Alors forcément, face à cette menace mortelle, des habitants ont décidé de former une milice et de prendre les armes pour exterminer ceux qu’ils appellent les « non-morts » pendant la guerre pâle. À l’issue de laquelle le gouvernement a décidé de prendre en charge les zombies qui avaient survécu à ces affrontements pour les guérir. Pour les « dézombifier », et les réinsérer dans la société.

Et c’est là que l’histoire d’In the Flesh commence…

Une vraie histoire

(Et quand je dis « vraie histoire », ne pense pas que je pense que c’est une « histoire vraie », hein. Rien à voir.)

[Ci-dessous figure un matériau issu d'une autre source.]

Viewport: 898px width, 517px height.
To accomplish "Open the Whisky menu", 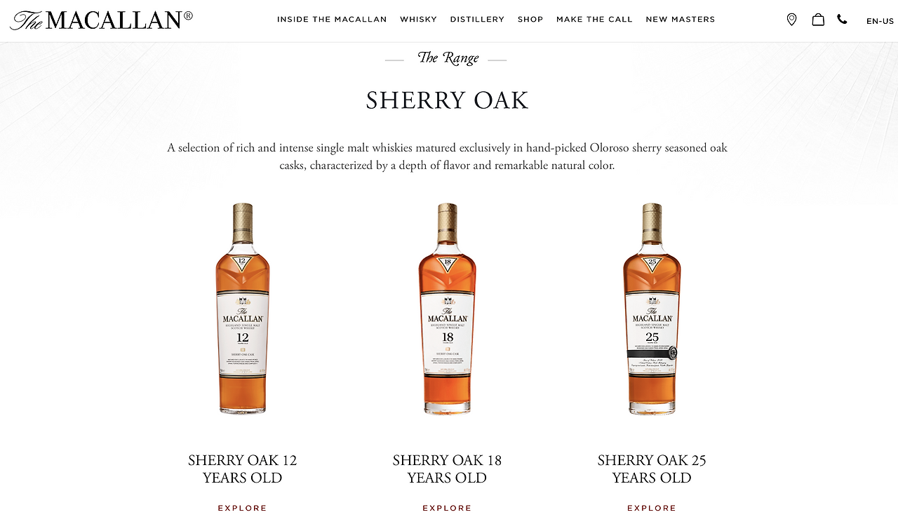I will tap(418, 20).
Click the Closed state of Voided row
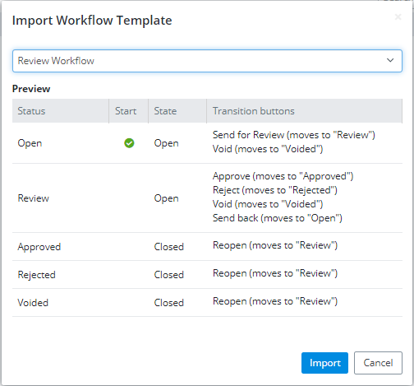414x386 pixels. (169, 303)
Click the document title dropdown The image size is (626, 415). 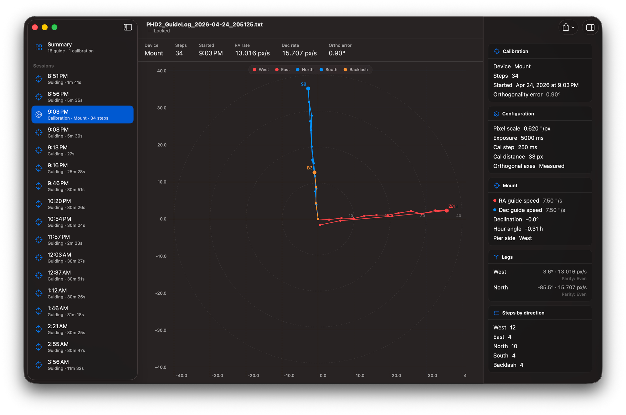pyautogui.click(x=204, y=24)
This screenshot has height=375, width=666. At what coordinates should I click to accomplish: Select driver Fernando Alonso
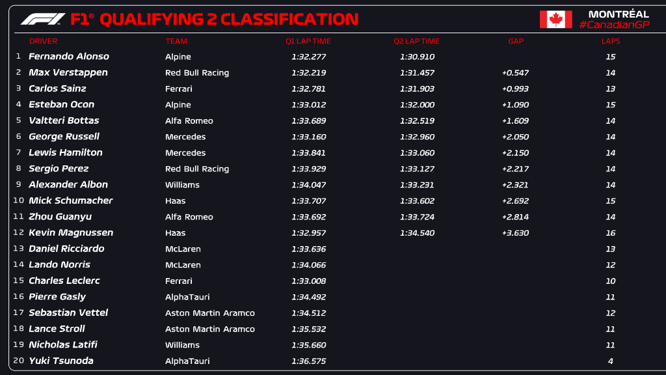(x=69, y=57)
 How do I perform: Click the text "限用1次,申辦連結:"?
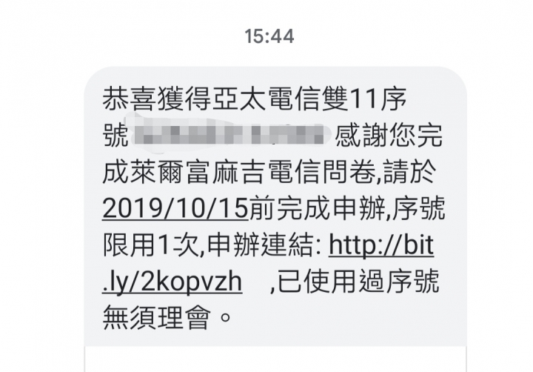coord(212,245)
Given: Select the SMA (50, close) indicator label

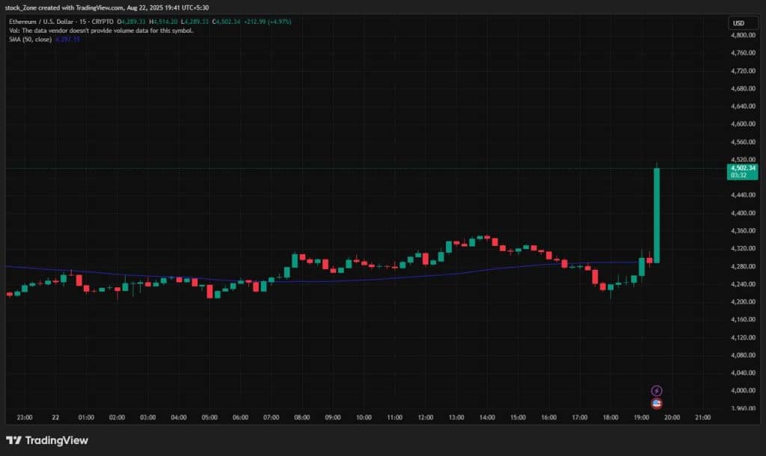Looking at the screenshot, I should click(x=30, y=39).
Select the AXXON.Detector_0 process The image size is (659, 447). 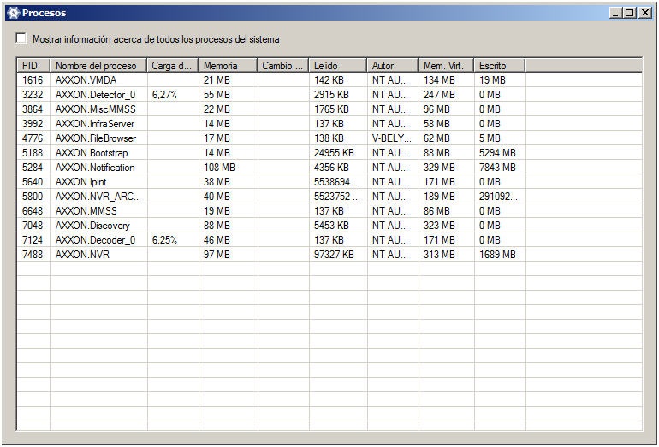coord(95,95)
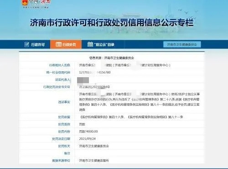Click the calendar icon beside 双公示目录
Viewport: 228px width, 169px height.
coord(90,44)
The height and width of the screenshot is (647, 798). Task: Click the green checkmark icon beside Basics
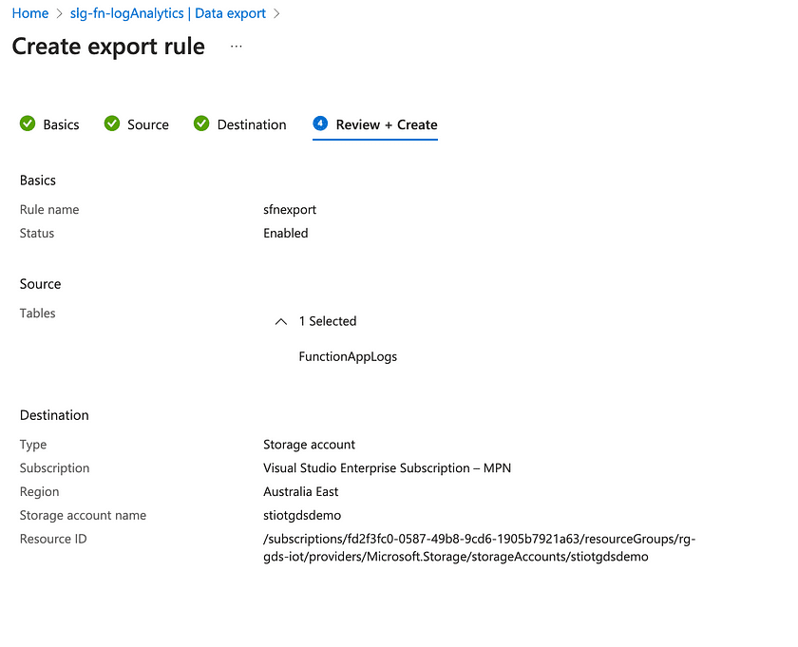[x=28, y=124]
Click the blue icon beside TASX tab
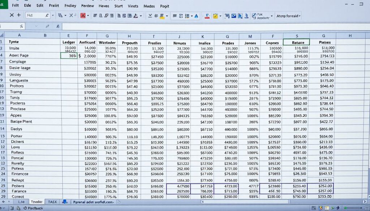 pos(65,202)
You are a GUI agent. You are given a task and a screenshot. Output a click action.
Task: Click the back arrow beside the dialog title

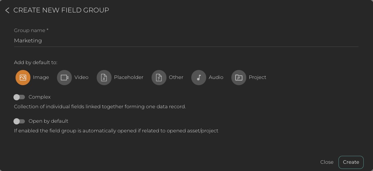(7, 10)

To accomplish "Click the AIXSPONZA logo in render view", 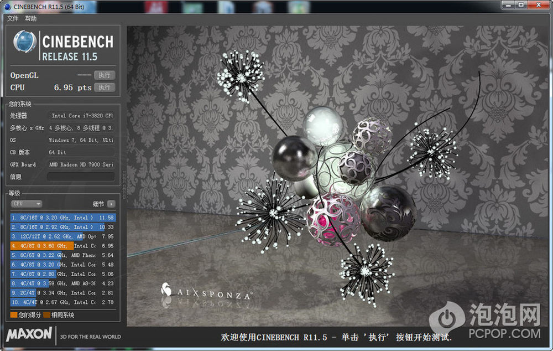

Il y a une vraie histoire, donc, un contexte parfaitement amené dans In the Flesh. Cette série fantastique aborde le traitement de l’intégration (ou de la réintégration) des non-morts avec beaucoup de subtilité. Comment gérer le retour d’un être qu’on aime profondément, et dont on ne souhaitait que la résurrection, quand on sait qu’il était mort ? Comment gérer le fait que soudain, le paranormal déboule à gros sabots dans son quotidien ? Et, en ce qui concerne les Survivants du Syndrome de la Mort Partielle, comment faire pour ne pas se laisser ronger par le regard des détracteurs et les souvenirs des atrocités qu’ils ont commis quand ils étaient zombies qui leur reviennent à l’esprit.

C’est en plus de ça une série avec une esthétique et une atmosphère très particulières : la campagne y est superbement filmée, et les relations entre les personnages, les non-dits et leur peur constante viennent assombrir le cadre brumeusement beau.

Kieren, LE personnage attachant

Dans In the Flesh, on suit principalement le personnage de Kieren, un jeune adulte. Il est tellement, tellement, touchant dans son histoire avant sa mort et dans sa façon de chercher à reprendre sa vie comme avant.Kieren était décédé à l’âge de 18 ans, et rentre chez ses parents après avoir pu profiter du traitement proposé par le gouvernement. Son histoire est particulière, son parcours prend aux tripes. Je préfère en dire le moins possible, mais il est fort probable que tu aies envie de le prendre dans tes bras toutes les trois secondes et demi. Tant d’émotions, c’est épuisant.

On ne sait pas trop si Kieren est content d’être de retour, on le sent perdu, et on est perdus avec lui. Quand on en apprend plus sur son histoire, on comprend bien pourquoi, et on relève encore un peu plus à quel point les dialogues, le jeu des acteurs et l’intrigue sont traités avec justesse.

Non mais regarde moi ces yeux de chiot gentil, franchement.

Ses rapports aux autres sont extrêmement justes et réalistes, qu’ils s’agissent des relations familiales, de celles qu’on entretient avec soi-même, de ses amis ou de ses intérêts amoureux. « Réalistes », oui. Pourtant on parle quand même de gens qui sont morts, qui sont devenus des zombies puis ont été guéris : c’est clairement pas le genre de série que j’aurais imaginé ne serait-ce qu’un peu vraisemblante.

Enfin, voilà : si tu as le temps de regarder les trois épisodes de la première saison et les six suivants de la seconde, fonce. Et si l’idée de regarder une série avec des zombies t’effraie, sache que je suis une grande flippette et que les quelques scènes avec un peu de violence m’ont été tout à fait tolérables.

Surtout que, bon, quand on les met face à la subtilité de la série en entier, c’est vraiment un tout petit désagrément.